D'un point de vue économique, l'étendue du pays ne permet pas de
considérer les fonctions de production comme uniformes et la
diversité des pratiques sociales et culturelles font qu'un choc
économique ou une mesure d'incitation ne produiront pas partout une
réponse similaire.
Le degré d'industrialisation et de développement est très
variable d'un Etat à l'autre. Le niveau de vie varie de un à
trois entre l'Etat le plus pauvre, le Bihar, et les Etats les plus riches,
Delhi, Goa, et le Penjab. La faible mobilité des personnes empêche
la compensation des écarts de croissance par le biais des mouvements
migratoires et contraint l'Etat à mettre en oeuvre une politique de
péréquation des ressources.
Ces conditions constituent une contrainte réelle dans la
détermination des politique économiques à l'échelle
nationale.
2. Succès et limites de la voie indienne du développement
La
" voie indienne " de développement a été
construite sur un modèle de croissance autocentré organisé
autour d'un vaste secteur public.
Depuis les années cinquante, le Plan fixe les priorités
économiques des pouvoirs publics et le budget de l'Union met en oeuvre
de nombreux mécanismes de subvention et d'incitation. Des orientations
précises sont données aux banques publiques et privées,
ces dernières étant tenues administrativement d'affecter une
fraction de leurs prêts aux secteurs de l'économie
déclarés prioritaires. Les premiers plans quinquennaux ont
visé le développement d'une base de biens d'équipement
lourds qui devait conduire à la diversification des exportations dans le
domaine des biens manufacturés.
La réussite du " modèle asiatique " de
développement contraste avec la faiblesse des performances indiennes en
matière de croissance. Si l'on compare, par exemple, l'Inde et la
Corée du Sud, on constate que la stratégie de substitution aux
importations menées dans les deux pays ont produit des résultats
sensiblement différents.
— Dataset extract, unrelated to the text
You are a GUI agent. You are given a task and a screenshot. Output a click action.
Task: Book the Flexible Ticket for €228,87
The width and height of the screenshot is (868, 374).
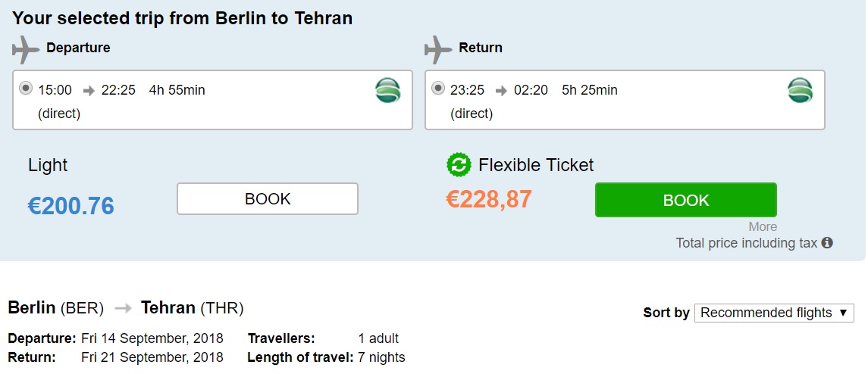tap(686, 200)
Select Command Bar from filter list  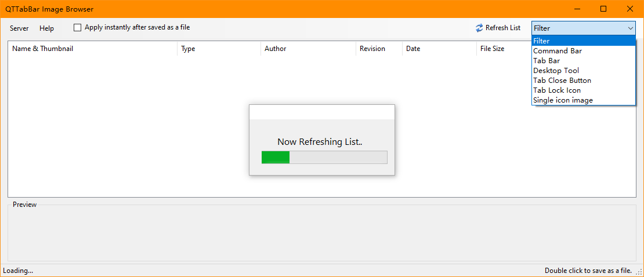coord(557,51)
Le coût de la stratégie indienne
de substitution aux importations a été très
élevé car la méthode mise en oeuvre n'a pas permis
d'obtenir les résultats attendus, c'est-à-dire une
économie capable de transformer ses ressources en un large
éventail de produits. L'objectif était, en effet, de conforter
l'indépendance économique indienne, ce qui a conduit à
l'éviction partielle du commerce international par le biais d'une forte
discrimination à l'égard des exportations, conçues comme
le résidu de la production domestique, et les investissements
étrangers.
Une politique de substitution aux importations peut être conçue
comme un investissement en faveur d'une économie plus diversifiée
et flexible, mais elle implique toujours un coût pour l'économie
qui est fonction de la durée de son application et de l'importance des
distorsions qu'elle est susceptible de provoquer. Dès lors, la
levée finale des mesures de protection des industries constitue un
élément déterminant de cette stratégie,
particulièrement délicat à mettre en oeuvre
économiquement et politiquement.
En Inde, les protections tarifaires et le contrôle direct de
l'investissement ont éliminé la menace de la concurrence
extérieure, mais ont également réduit la
compétitivité des marchés et provoqué l'apparition
d'industries aux coûts élevés, au détriment de
l'agriculture. De plus, l'industrie indienne n'a pas
bénéficié de transferts de technologie dans la même
mesure que l'industrie coréenne et n'a pas été
incitée à optimiser ses modes de production. L'existence d'un
marché captif intérieur important n'a pas encouragé la
recherche de débouchés extérieurs, même après
la diminution de la discrimination à l'égard des exportations
dans les années quatre-vingt.
L'échec relatif de la stratégie indienne de substitution aux
importations montre l'importance déterminante du processus
politique : les politiques sélectives du crédit et de
subventions aux secteurs prioritaires ont souvent réussi en Corée
du sud car elles s'accompagnaient d'échéances précises, la
capacité d'affronter la concurrence étrangère sanctionnant
in fine
le processus de mise à niveau des industries nationales.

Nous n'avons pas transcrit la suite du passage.